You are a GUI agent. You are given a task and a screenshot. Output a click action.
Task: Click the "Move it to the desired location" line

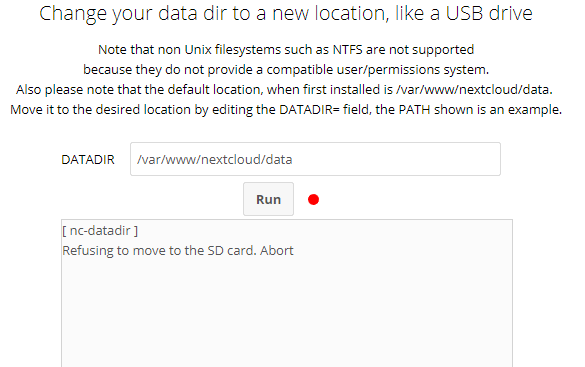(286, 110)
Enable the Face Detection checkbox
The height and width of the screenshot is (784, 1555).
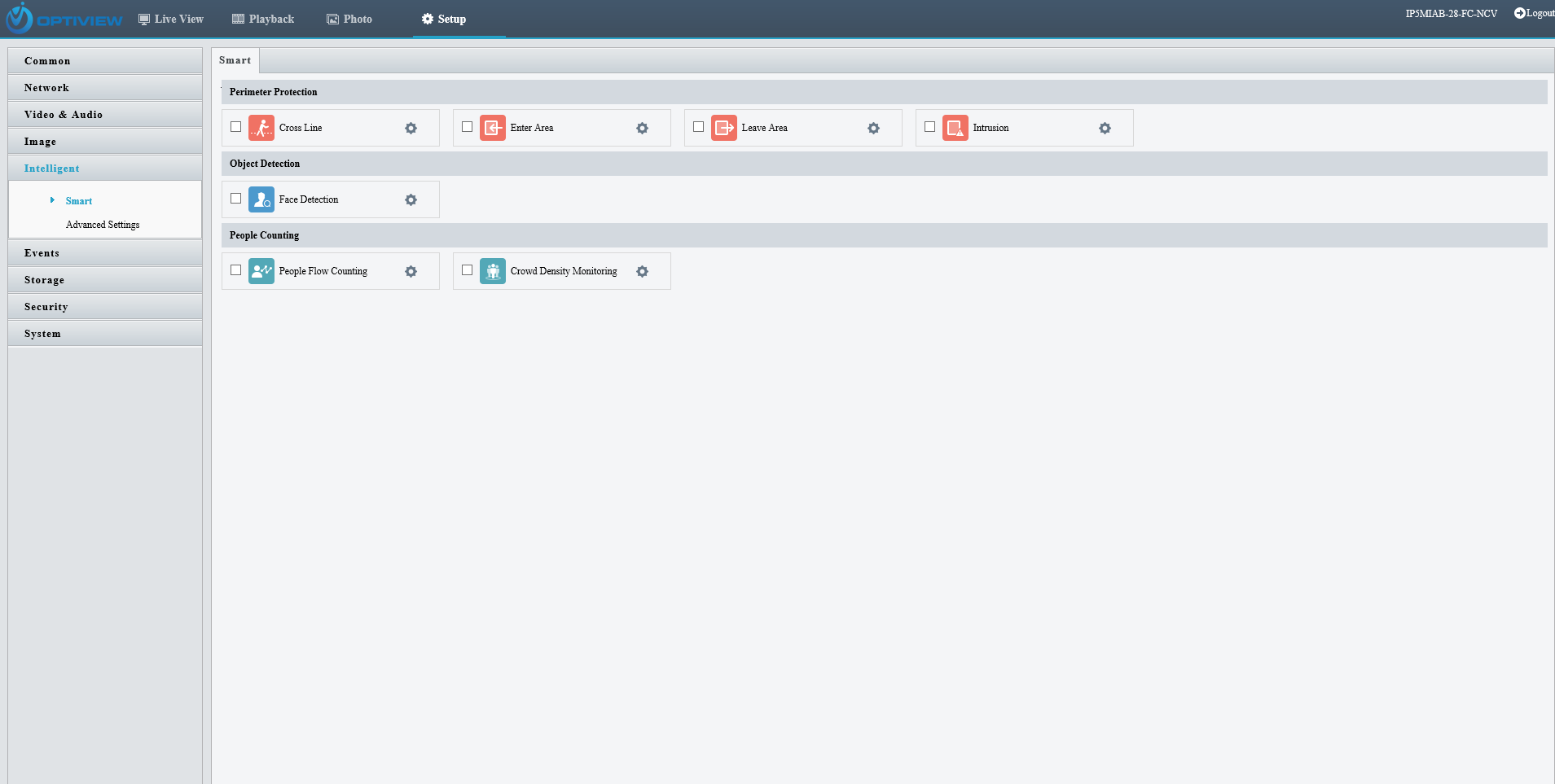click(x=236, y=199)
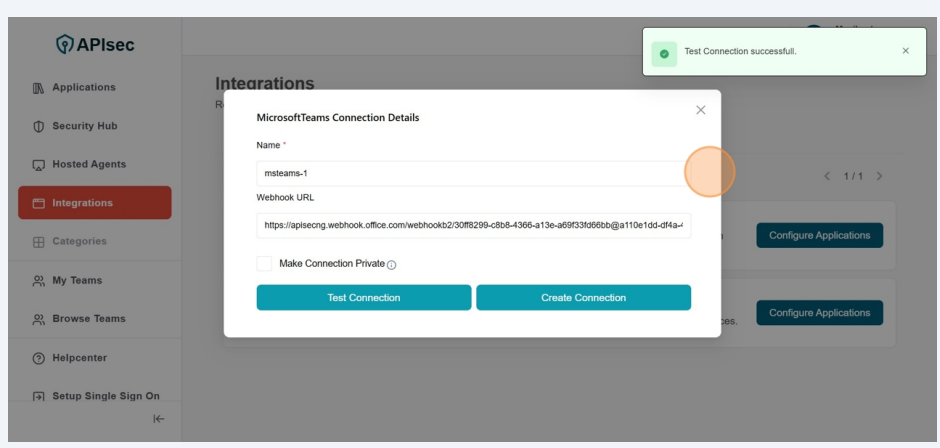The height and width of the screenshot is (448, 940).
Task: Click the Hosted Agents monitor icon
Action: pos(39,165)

TO DO = The answer should be the full material above, printed exactly, with no pictures in it.

SOLUTION =
You are a GUI agent. You are given a task and a screenshot. Output a click action.
Task: Click the "Move it to the desired location" line

(286, 110)
Enable the Face Detection checkbox
The height and width of the screenshot is (784, 1555).
click(x=236, y=199)
The height and width of the screenshot is (448, 940).
Task: Click the Hosted Agents monitor icon
Action: pos(39,165)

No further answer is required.